This image was synthesized by a computer.
Photogrammetry has been around a while, and it has proven to be especially useful in the age of the UAV. Fly around a building or a bridge, snap thousands of pictures, and then plug them into a machine that will build a 3D model. It has stood the test of the time because it offers reasonably precise measurements and it has become easy to perform with new software solutions on the market.
What if you need a virtual reality model for presentation purposes, but you only have photographs and didn’t get complete coverage of the environment? Wouldn’t it be great if you could have a computer fill in the blanks? Researchers at Google have developed a machine-learning interface that can do just that. Meet DeepStereo.
The technology was developed to fill in the blank spaces between sequential Google Street View shots to create convincing videos, and it works shockingly well. But that’s not all it can do–John Flynn and the other Google researchers say it can be used for creating convincing virtual reality models from 2D shots and adding a third dimension to 2D film footage.
According to a paper the team published, DeepStereo works by synthesizing “a new view of scene by warping and combining images from nearby posed images.” As illustrated in the figure below, it can take two images of a house that were snapped from 45 degree angles and synthesize an image of how it would look head on.
This in itself doesn’t seem super impressive, as many have done this before. However, most previous solutions to this problem have problems with occluded areas. In these areas, they produce tearing, eliminate fine structures, and show obvious aliasing. In other words, when you look at the pictures they generate, it’s obvious that it was generated by a machine that had reached the limits of its ability.
DeepStereo is different.
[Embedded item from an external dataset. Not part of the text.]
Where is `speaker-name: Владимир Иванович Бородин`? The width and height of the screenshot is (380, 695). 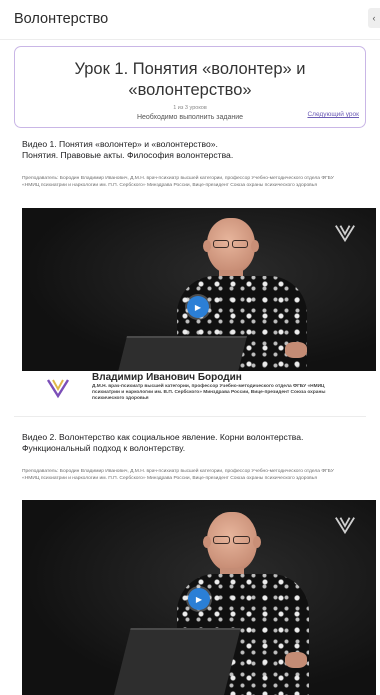
speaker-name: Владимир Иванович Бородин is located at coordinates (167, 378).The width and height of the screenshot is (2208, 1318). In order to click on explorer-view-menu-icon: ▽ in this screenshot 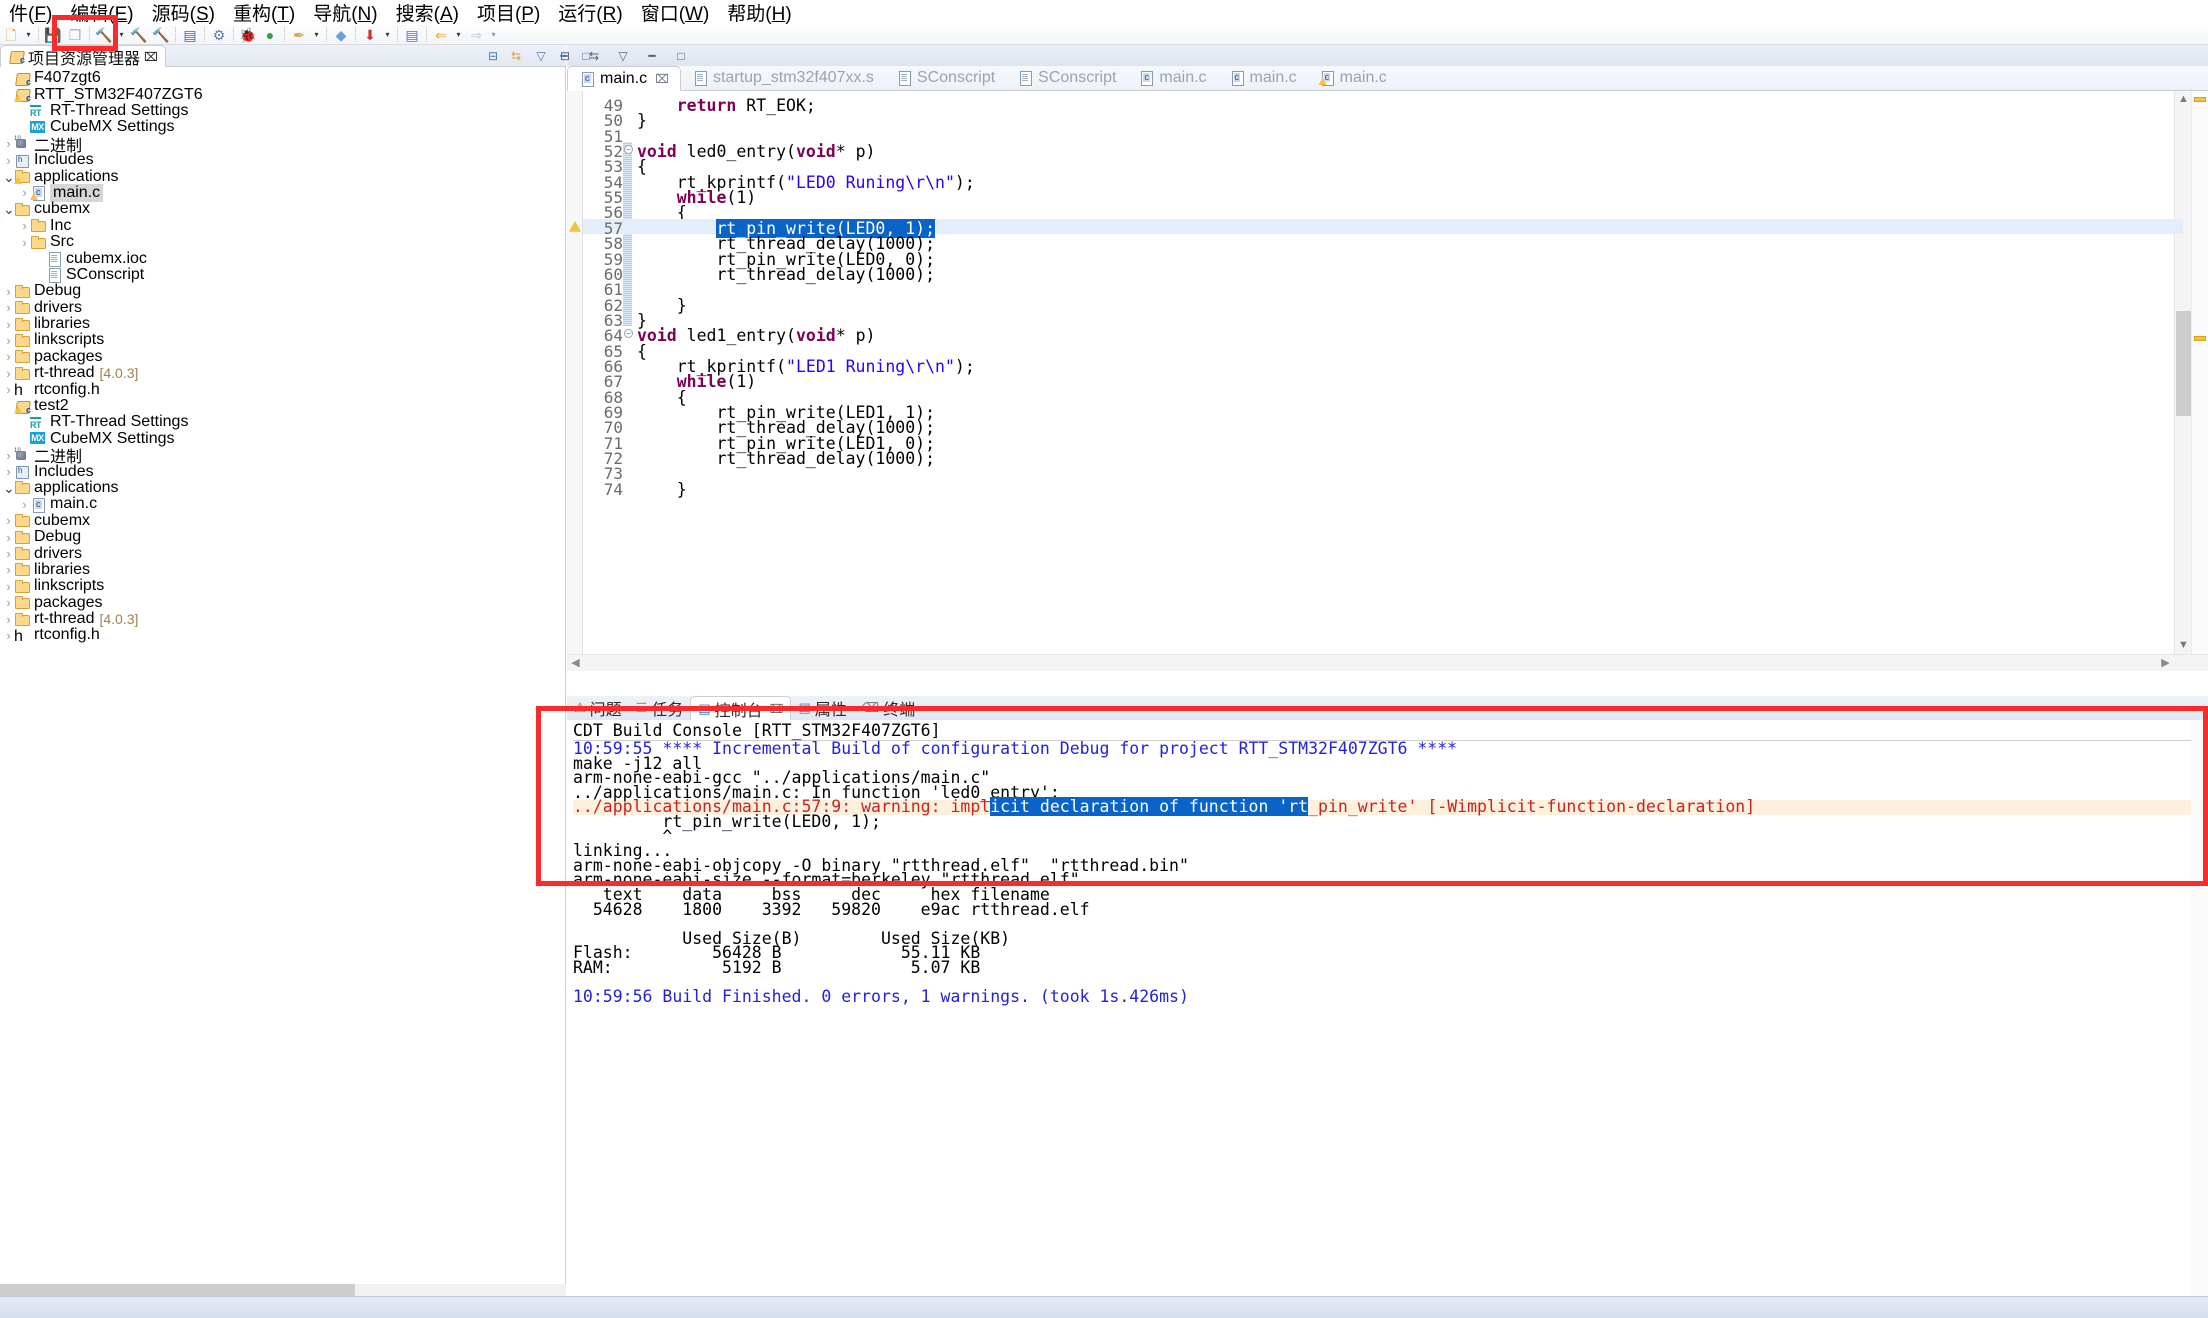, I will do `click(541, 56)`. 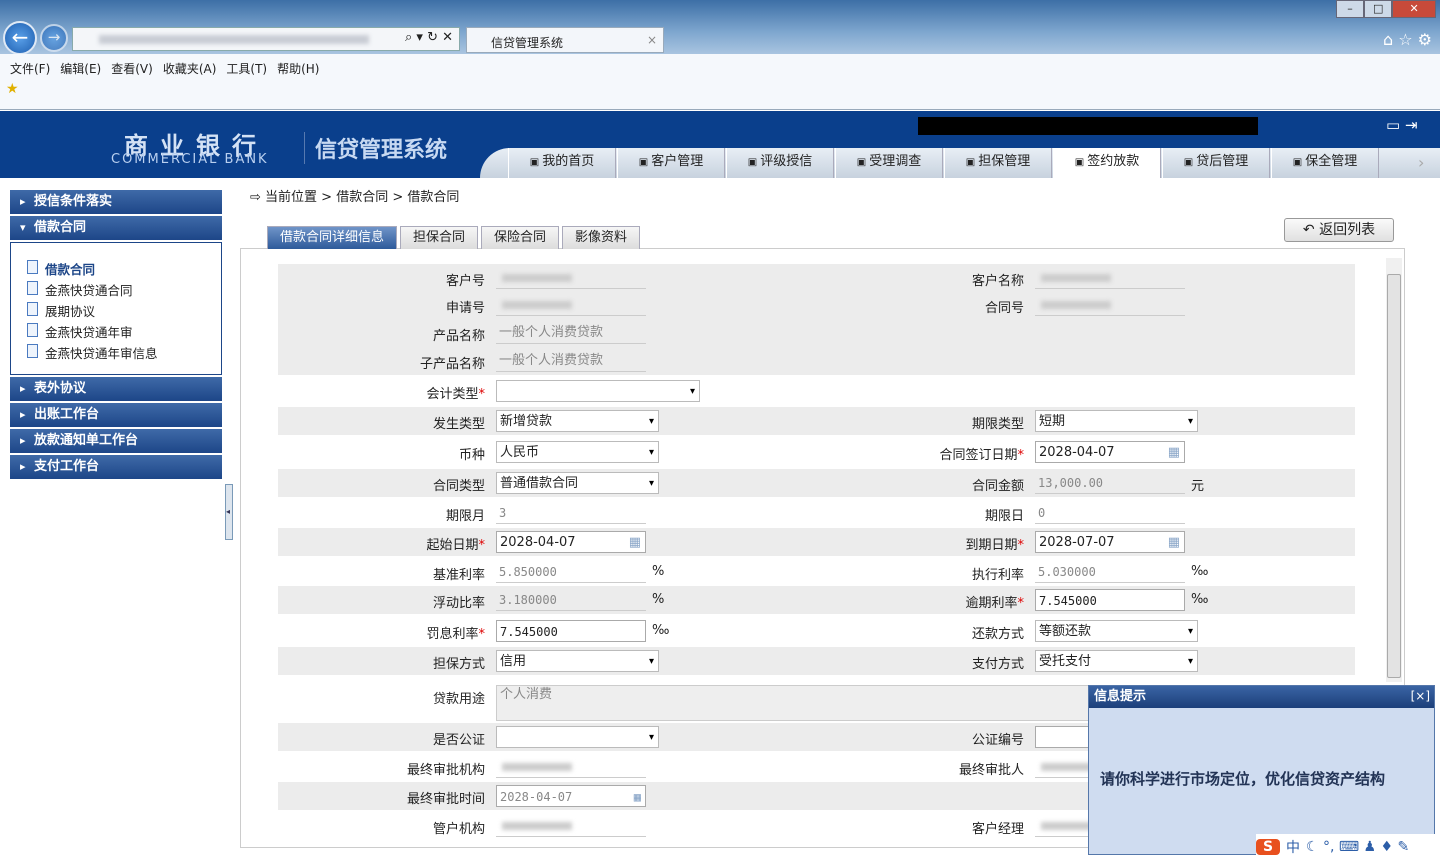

It is a machine-learning interface that can be trained to made an educated guess for what the missing image would look like. The training is faily simple, too: the team needs only to feed it photographs of similar objects. In the paper published by the team, they trained DeepStereo by feeding it about 100,000 sequences of Street View photographs.
When it came time to test, they removed an image from a sequence and used DeepStereo to generate a new one. The results are eerily accurate, and oddly difficult to distinguish from the real photograph.
One of these images was generated by DeepStereo. The other one is a photograph.
Obviously, there are limitations. Right now the deep networks required to generate the images “would be prohibitively expensive in RAM,” to process. According to the paper, it takes about “12 minutes on a multi-core workstation to render a 512×512 pixel image.”
On top of that, DeepStereo constructs the images using only 96 depth planes, meaning that a pixel is assumed to exist on one of 96 planes positioned at set distances from the camera. This makes any sort of accurate measurement impossible.
Another problem that should be harder to overcome: the machine can’t guess what a surface looks like if it doesn’t show up in any of the inputs. This should be obvious, though, if you want to model the back of a building, you have to take some pictures of the back of the building. Machine learning isn’t psychic.
The last problem, though, could be a big one: the system can learn if you train it, but gathering all the training data could be difficult. One solution, as used by CivilMaps for their own deep-learning automatic machine modeling process, is to gather as many customers as possible and use their data to help train the machine.
If Google were ever to make DeepStereo available to the public, there’s no doubt it would accrue all kinds of training quite quickly, and become weirdly competent at predicting how an object looks in 3D space.
Welcome to the future.